Management information systems in maternal and child health / family planning programs: a multi-country analysis.
STUDIES IN FAMILY PLANNING. 1991 Jan-Feb; 22(1):19-30.Management and information systems (MIS) in maternal and child health were surveyed in 40 developing countries by trained consultants using a diagnostic instrument developed by UNFPA and the Pan American Health Organization (PAHO). The instrument covered indicators of input (physical infrastructure, personnel, training, finances, equipment, logistics), output (recipients of services, coverage, efficiency), quality, and impact, as well as frequency, timeliness and reliability of information. The consultants visited national and 2 provincial level administrative and service points of public and private agencies. Information on input was often lacking on numbers and locations of populations with access to services. In 15 countries data were lacking on personnel posts filled and training status. Logistics systems for equipment and supplies were inadequate in most areas except Asia, resulting in shortfalls of all types of materials and vehicles coinciding with idle supplies in warehouses. Financial reporting systems were present in only 13 countries. Service outputs were reported in terms of current users in 13 countries, but the proportion of couples covered was unknown in 25 countries. 2 countries had cost-effectiveness figures. Redundant forms duplicated efforts in half of the countries, while data were not broken down at the usable level of analysis for decision-making in most.

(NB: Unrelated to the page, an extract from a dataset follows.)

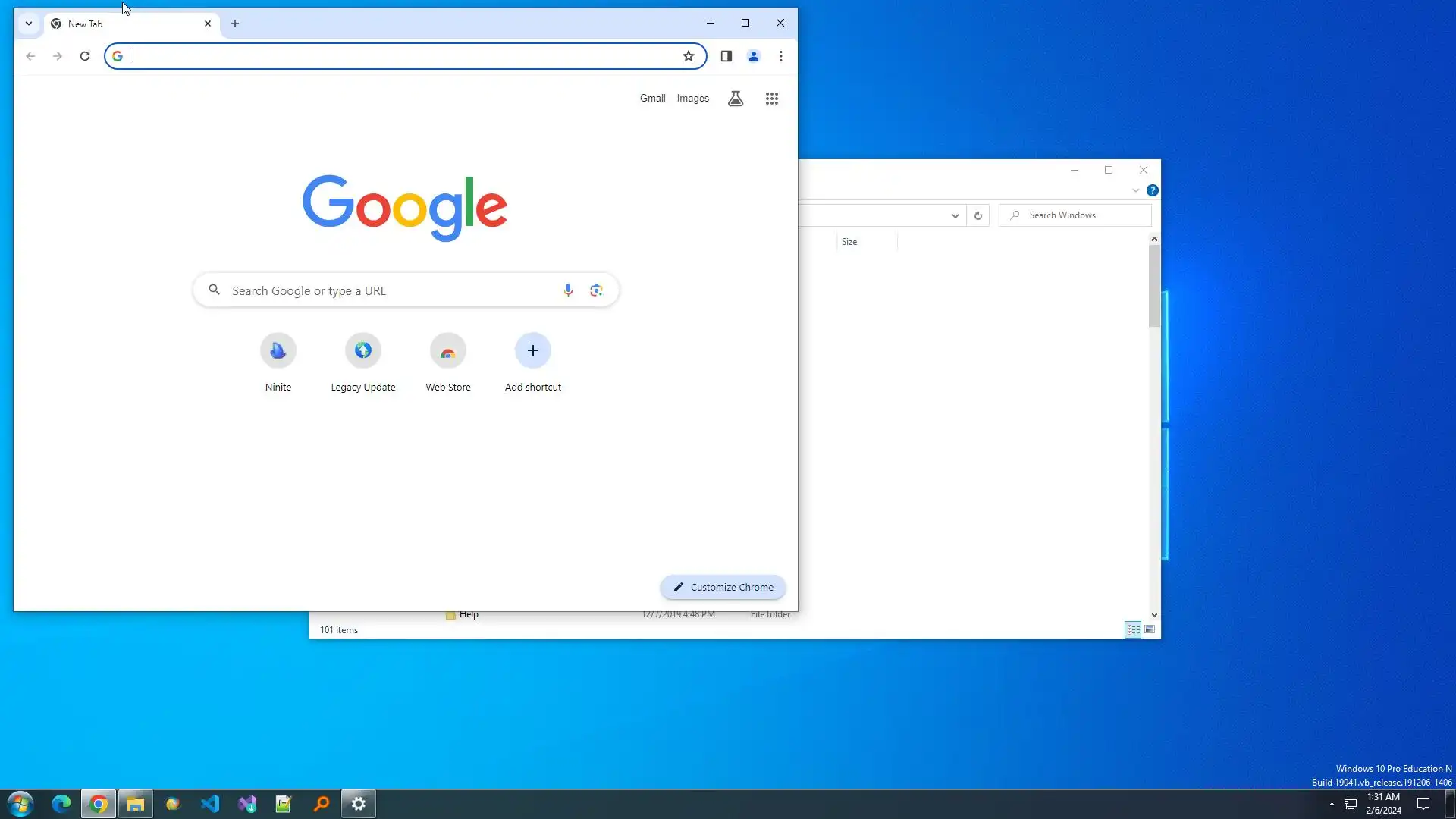Viewport: 1456px width, 819px height.
Task: Expand Explorer address bar history dropdown
Action: [955, 216]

Few African countries had either manual or computer capacity to handle all needed data. Family planning data especially was not available to draw the total picture. Often information was available too late to be useful, except in Portuguese speaking countries. Even when quality data existed, managers were frequently unaware of it. It is recommended that training and consultancies be provided for managers and that these types of surveys be repeated periodically.